Task item: Gather every line from the entries below that includes "will".

Supplied records:
━━━━

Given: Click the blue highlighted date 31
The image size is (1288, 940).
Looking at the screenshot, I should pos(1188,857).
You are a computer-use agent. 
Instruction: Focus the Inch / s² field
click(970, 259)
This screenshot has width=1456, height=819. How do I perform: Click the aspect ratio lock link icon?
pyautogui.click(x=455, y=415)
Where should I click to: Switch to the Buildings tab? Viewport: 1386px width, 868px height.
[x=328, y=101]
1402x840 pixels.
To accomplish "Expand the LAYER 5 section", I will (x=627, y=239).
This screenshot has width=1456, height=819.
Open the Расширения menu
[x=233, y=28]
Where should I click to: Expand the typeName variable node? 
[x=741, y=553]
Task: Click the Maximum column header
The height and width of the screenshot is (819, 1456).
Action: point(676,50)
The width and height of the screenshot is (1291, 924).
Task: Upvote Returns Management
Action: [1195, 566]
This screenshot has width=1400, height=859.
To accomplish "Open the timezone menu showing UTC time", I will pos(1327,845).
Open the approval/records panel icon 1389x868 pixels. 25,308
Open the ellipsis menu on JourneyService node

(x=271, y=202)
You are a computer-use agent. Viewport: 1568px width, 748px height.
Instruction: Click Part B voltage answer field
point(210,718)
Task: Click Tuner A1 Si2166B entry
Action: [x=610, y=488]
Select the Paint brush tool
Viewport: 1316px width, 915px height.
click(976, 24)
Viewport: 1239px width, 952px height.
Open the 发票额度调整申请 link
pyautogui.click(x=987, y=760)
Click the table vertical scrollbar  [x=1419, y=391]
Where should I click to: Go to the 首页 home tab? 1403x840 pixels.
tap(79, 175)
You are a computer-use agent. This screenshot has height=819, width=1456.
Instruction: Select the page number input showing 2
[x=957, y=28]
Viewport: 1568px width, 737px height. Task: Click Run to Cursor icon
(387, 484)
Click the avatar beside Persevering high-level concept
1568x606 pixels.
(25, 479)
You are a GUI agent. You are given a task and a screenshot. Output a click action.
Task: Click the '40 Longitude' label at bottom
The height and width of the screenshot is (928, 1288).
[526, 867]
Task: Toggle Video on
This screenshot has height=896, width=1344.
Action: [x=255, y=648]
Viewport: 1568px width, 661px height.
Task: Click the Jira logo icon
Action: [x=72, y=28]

━━━━

Finished exercise:
To accomplish "Expand the LAYER 5 section", I will (x=627, y=239).
To accomplish "Open the timezone menu showing UTC time", I will pos(1327,845).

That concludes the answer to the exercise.